(Dataset entries)

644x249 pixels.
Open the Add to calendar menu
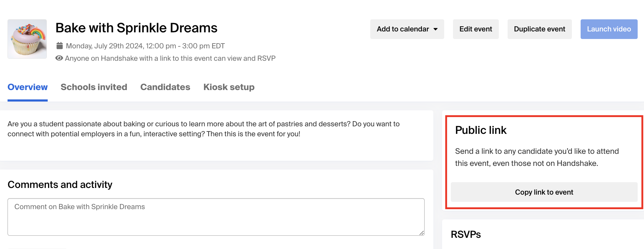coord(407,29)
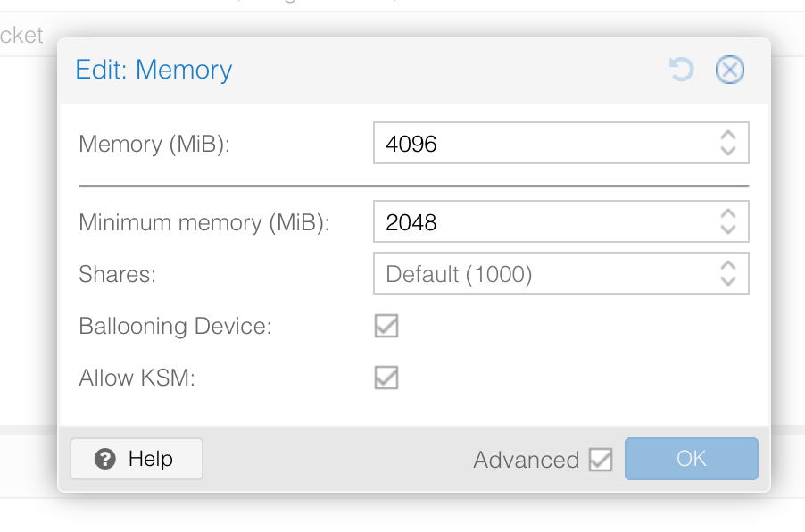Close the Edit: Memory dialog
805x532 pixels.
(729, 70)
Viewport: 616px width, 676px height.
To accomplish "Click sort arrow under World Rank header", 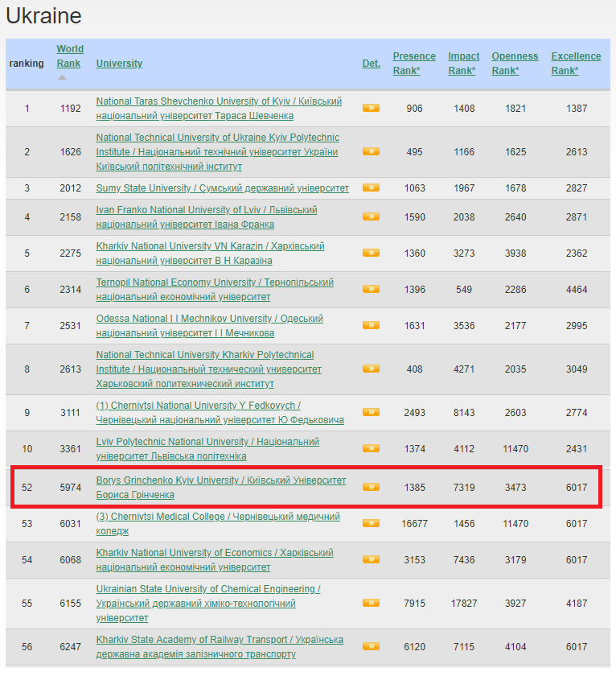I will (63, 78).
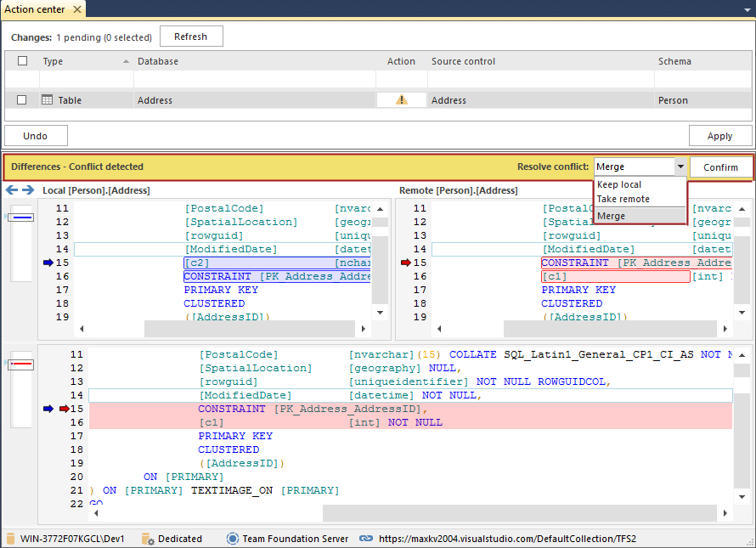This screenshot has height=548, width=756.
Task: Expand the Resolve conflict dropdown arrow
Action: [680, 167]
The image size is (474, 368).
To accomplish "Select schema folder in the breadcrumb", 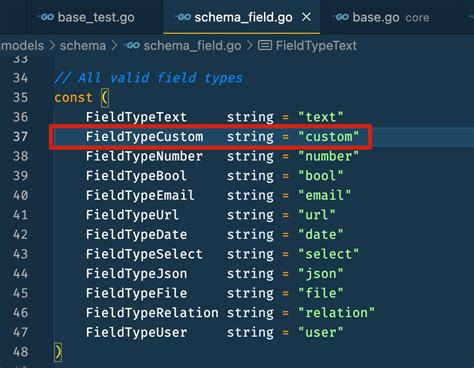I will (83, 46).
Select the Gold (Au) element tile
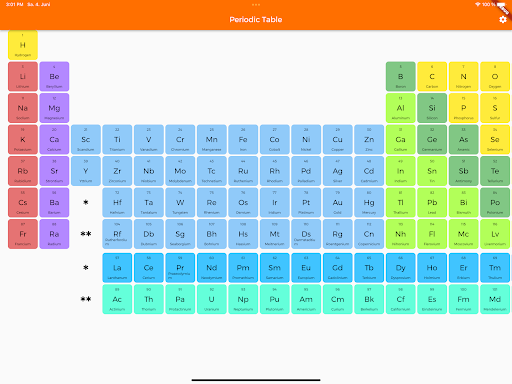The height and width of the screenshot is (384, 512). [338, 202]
* * *
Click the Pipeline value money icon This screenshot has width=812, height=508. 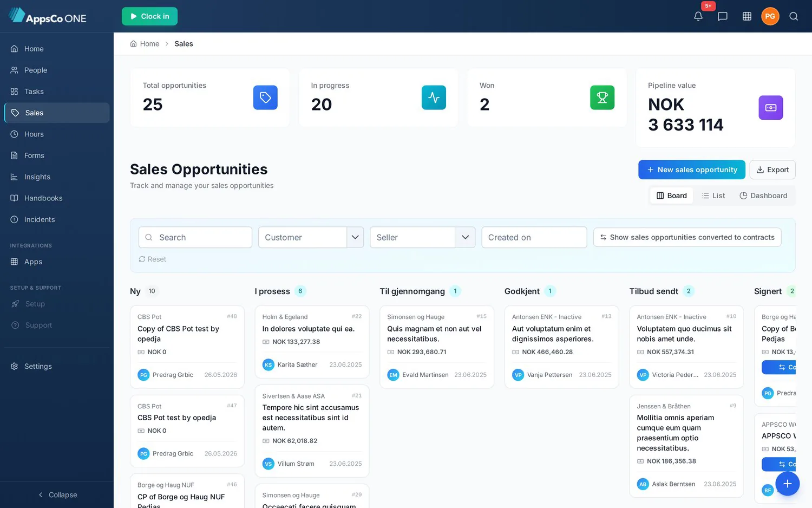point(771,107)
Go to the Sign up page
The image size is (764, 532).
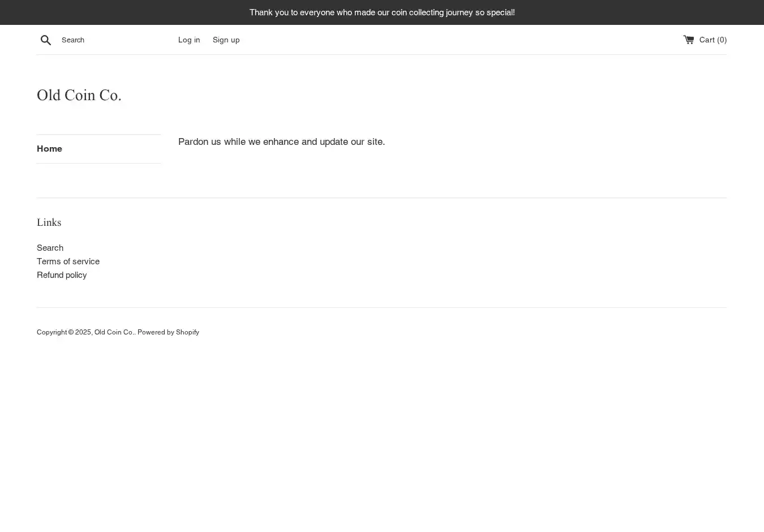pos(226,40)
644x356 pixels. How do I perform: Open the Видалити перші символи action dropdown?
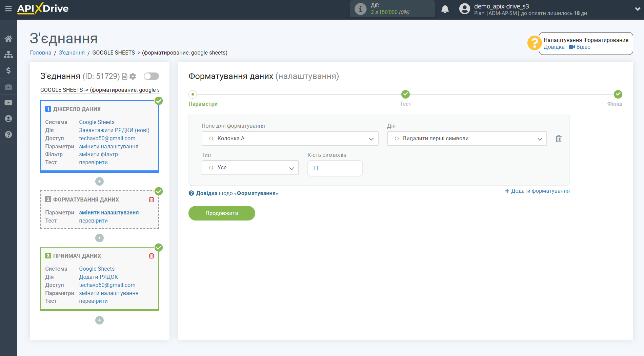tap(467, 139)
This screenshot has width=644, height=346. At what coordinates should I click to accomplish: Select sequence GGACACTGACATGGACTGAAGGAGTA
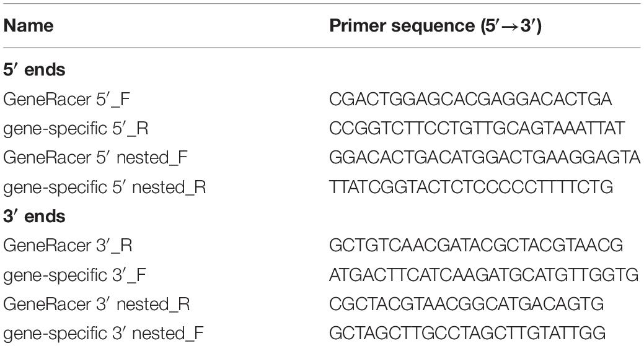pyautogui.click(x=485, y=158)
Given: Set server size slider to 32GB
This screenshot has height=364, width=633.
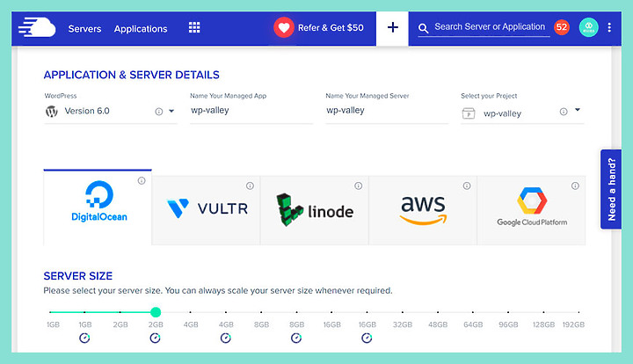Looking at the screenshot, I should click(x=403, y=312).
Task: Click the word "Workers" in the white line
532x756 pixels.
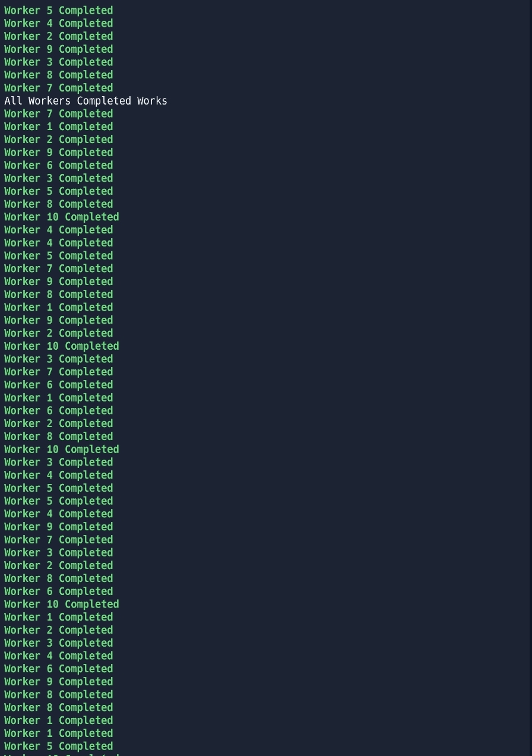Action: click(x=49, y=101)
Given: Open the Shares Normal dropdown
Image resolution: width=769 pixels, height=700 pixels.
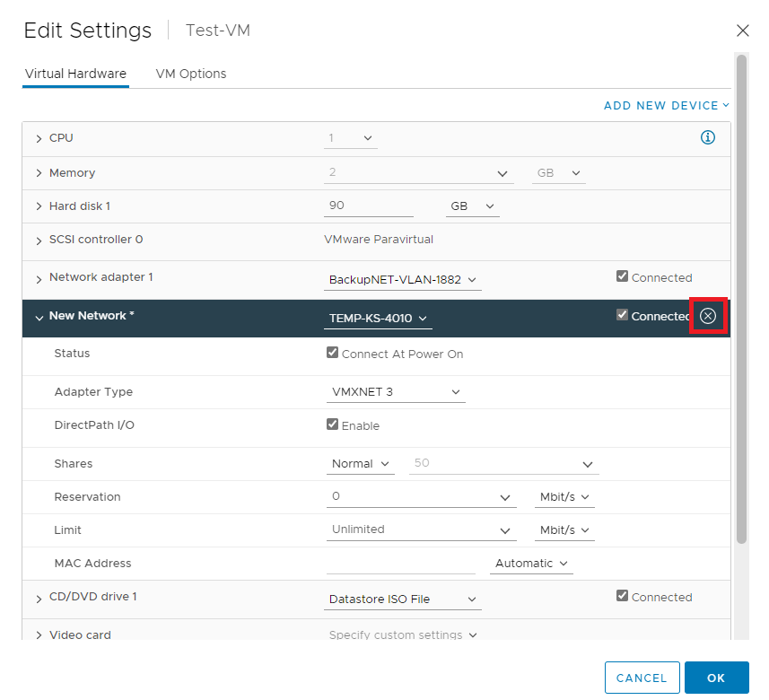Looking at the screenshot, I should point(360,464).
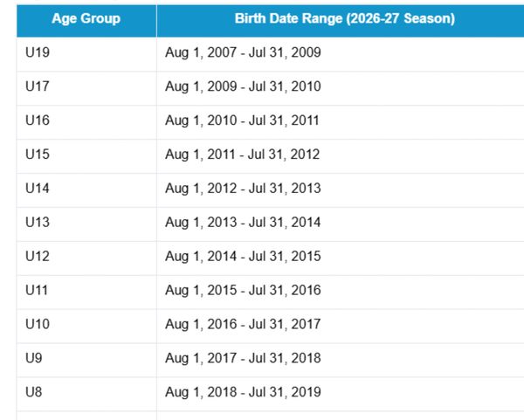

ACTIVITY ->
Where a line of the entries contains the word "Given", copy that line.

COMPLETED TASK ->
Given: Set server size slider to 32GB
Given: Open the Shares Normal dropdown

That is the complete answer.